Secangkir Kopi Pahit

Kopi Pahit I

Aku tak ingat, kapan terakhir kali kita duduk bersama di kedai kopi.

Namun, aku tak pernah lupa, seleramu kopi pahit dan aku selalu pesan kopi susu.
Sekarang, aku memilih menikmati asap kopi sendirian, karena seleramu tiba-tiba berubah.
Kamu menjadi penyuka teh pahit. Katamu, kau bosan dengan kopi pahit.
Aku tak pernah bosan dengan kopi, malah aku menjadi pecandu kopi tanpa susu, beda dengan seleraku dulu. Karena, semenjak kau tak ada, stok susu di lemari pun kosong tak terisi.
Aku terpaksa mengaduk kopi pahit setiap pagi meski aku tak suka, namun anehnya rasanya mirip seperti kopi susu.
Apa karena aku masih memakai bekas cangkirmu?


Kopi Pahit II

Pesan itu ku terima dari seorang barista yang bekerja di sebuah kafe.

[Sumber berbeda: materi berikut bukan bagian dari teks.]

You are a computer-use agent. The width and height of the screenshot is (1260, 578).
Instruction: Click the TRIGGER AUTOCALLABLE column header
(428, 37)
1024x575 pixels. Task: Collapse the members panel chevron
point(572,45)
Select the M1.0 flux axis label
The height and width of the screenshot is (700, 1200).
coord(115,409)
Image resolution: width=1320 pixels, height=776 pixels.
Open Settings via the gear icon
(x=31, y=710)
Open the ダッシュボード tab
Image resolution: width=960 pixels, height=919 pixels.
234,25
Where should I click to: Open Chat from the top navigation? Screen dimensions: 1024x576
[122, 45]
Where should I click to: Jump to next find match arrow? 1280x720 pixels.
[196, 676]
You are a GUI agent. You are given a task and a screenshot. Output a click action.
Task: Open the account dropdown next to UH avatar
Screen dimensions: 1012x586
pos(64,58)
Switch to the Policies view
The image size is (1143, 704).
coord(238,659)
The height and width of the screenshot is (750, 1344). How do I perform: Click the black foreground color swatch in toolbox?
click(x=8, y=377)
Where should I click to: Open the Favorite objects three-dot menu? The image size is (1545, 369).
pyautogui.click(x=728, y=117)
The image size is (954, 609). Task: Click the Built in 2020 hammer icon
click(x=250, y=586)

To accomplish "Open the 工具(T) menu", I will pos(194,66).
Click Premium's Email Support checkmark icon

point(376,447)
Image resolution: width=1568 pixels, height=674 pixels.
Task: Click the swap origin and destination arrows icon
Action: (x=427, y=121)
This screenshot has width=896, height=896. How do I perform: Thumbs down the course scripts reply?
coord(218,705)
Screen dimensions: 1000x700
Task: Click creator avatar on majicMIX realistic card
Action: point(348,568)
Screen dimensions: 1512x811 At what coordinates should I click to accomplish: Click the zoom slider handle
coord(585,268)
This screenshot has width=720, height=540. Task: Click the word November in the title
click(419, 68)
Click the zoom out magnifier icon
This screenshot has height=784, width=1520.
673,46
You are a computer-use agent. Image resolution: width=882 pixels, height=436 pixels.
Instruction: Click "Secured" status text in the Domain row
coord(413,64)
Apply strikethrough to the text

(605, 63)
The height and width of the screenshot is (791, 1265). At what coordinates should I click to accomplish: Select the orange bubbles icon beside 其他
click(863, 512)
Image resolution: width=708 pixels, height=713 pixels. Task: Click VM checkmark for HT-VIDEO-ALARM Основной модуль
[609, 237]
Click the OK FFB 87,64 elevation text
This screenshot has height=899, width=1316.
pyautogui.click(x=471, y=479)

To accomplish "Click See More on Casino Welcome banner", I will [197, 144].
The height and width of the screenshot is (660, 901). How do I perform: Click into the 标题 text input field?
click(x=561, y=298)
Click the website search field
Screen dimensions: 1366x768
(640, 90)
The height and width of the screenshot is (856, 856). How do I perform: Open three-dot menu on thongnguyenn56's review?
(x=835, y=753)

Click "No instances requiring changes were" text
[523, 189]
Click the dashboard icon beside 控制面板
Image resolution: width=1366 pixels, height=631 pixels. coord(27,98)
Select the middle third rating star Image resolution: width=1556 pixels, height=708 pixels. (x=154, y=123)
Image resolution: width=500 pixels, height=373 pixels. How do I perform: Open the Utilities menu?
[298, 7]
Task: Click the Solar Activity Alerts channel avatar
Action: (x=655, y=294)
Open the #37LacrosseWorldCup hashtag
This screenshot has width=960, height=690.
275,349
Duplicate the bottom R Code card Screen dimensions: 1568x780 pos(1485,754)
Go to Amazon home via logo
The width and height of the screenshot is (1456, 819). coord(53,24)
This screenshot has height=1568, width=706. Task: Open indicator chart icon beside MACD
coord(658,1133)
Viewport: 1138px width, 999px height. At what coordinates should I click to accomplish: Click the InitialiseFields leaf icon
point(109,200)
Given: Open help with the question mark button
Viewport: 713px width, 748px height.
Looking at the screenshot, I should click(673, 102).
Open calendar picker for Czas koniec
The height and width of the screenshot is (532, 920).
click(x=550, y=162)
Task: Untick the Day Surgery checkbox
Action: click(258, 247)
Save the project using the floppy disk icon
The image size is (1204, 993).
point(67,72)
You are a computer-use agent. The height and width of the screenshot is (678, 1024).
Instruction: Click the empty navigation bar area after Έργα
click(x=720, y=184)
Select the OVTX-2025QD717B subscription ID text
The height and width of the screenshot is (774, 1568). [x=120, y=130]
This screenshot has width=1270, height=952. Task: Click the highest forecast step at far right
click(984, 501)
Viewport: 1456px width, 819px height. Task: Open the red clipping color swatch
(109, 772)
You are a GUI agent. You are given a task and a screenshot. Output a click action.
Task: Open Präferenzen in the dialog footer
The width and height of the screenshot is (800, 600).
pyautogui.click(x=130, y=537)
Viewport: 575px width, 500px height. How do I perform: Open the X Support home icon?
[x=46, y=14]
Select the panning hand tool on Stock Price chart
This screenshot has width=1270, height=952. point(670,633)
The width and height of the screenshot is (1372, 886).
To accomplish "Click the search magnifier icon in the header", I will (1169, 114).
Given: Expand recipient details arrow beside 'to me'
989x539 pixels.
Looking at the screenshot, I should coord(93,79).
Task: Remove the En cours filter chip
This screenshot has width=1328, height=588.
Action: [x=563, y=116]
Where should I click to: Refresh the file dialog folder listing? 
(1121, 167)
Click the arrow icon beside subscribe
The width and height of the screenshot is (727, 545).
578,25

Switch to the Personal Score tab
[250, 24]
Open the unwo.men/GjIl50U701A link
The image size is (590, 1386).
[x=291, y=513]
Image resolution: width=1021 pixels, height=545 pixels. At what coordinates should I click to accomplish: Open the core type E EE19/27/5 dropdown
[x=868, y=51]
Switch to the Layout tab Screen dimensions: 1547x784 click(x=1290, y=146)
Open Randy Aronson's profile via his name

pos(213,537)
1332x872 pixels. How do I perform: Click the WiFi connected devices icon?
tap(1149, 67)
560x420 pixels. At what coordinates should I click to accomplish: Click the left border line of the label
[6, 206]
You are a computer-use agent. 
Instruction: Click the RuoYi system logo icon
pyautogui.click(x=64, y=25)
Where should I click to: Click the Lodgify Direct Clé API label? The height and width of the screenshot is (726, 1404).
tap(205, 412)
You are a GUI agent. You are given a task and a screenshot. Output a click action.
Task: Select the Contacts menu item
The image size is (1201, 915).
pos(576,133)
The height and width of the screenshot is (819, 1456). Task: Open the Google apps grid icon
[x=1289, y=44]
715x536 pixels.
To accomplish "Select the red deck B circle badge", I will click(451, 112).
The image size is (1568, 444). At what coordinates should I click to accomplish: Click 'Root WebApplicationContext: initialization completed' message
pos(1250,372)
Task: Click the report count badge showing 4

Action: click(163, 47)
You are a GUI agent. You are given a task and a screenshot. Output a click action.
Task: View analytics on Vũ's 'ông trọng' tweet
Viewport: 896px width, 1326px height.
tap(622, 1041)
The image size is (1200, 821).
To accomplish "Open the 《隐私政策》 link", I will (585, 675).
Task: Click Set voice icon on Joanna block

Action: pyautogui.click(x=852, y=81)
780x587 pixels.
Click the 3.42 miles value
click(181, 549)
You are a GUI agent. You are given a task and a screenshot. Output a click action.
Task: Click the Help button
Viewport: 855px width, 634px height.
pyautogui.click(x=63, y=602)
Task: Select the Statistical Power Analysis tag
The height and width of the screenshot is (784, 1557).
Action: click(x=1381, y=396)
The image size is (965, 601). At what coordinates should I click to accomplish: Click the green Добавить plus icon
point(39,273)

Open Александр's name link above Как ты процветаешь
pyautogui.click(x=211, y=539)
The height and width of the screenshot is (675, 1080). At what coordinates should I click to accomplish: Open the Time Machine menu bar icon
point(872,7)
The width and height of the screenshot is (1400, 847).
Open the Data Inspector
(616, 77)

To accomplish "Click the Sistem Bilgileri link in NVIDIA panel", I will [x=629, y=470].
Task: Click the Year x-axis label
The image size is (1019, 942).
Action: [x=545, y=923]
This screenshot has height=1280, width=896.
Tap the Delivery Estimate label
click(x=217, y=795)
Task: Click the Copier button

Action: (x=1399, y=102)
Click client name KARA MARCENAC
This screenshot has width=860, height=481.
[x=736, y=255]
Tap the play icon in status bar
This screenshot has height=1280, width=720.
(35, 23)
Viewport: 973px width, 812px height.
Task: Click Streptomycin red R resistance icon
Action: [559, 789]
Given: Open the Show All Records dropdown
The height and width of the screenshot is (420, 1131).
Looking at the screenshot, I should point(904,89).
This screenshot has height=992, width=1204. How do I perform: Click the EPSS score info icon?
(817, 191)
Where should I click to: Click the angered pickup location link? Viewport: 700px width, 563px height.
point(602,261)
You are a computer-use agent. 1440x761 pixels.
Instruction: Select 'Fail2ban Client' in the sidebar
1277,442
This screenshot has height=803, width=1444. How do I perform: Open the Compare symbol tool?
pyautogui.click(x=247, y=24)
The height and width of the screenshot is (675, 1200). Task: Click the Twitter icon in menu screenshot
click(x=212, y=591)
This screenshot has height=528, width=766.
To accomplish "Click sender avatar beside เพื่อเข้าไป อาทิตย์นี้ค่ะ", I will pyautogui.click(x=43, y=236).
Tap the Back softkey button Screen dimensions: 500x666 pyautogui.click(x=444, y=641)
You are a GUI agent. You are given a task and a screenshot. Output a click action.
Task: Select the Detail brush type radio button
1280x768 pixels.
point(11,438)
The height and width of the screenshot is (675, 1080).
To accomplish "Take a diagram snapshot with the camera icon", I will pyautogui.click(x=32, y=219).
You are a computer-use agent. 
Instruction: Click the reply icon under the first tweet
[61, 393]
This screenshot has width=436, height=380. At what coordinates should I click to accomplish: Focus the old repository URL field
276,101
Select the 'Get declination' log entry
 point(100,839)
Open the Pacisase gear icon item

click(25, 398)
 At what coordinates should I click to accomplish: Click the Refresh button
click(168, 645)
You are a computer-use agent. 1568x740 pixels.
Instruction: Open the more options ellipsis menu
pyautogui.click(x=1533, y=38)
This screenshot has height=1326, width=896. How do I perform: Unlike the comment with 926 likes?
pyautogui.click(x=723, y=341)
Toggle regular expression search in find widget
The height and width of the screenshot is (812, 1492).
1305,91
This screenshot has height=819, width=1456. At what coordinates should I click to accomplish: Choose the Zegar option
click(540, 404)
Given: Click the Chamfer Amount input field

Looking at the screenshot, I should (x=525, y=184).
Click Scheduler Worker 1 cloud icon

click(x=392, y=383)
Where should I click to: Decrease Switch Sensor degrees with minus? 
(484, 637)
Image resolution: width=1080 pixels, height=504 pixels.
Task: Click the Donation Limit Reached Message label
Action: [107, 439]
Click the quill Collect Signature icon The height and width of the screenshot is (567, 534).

Ia mengabarkan ada rasa kopi baru yang harus aku coba. Kami akrab akhir-akhir ini.
Separuh malam, setiap aku pulang bekerja, aku menghabiskannya dengan minum kopi dan bercerita apa pun dengan barista itu. Ia selalu mendengarkanku sambil mendengarkan pesanan para pelanggan lain.
Malam ini, aku ingin mencoba rasa kopi baru itu sekalian ingin juga berjumpa dengan barista yang akhir-akhir ini terlihat manis dalam imajinasiku.
Ketika aku datang, aku tidak melihatnya di bar. "Hari ini dia sudah tidak bekerja di sini lagi, resign," kata barista lain. Aku bingung, menggerutu, dan sebal. Tapi, aku tetap pesan kopi rasa baru itu.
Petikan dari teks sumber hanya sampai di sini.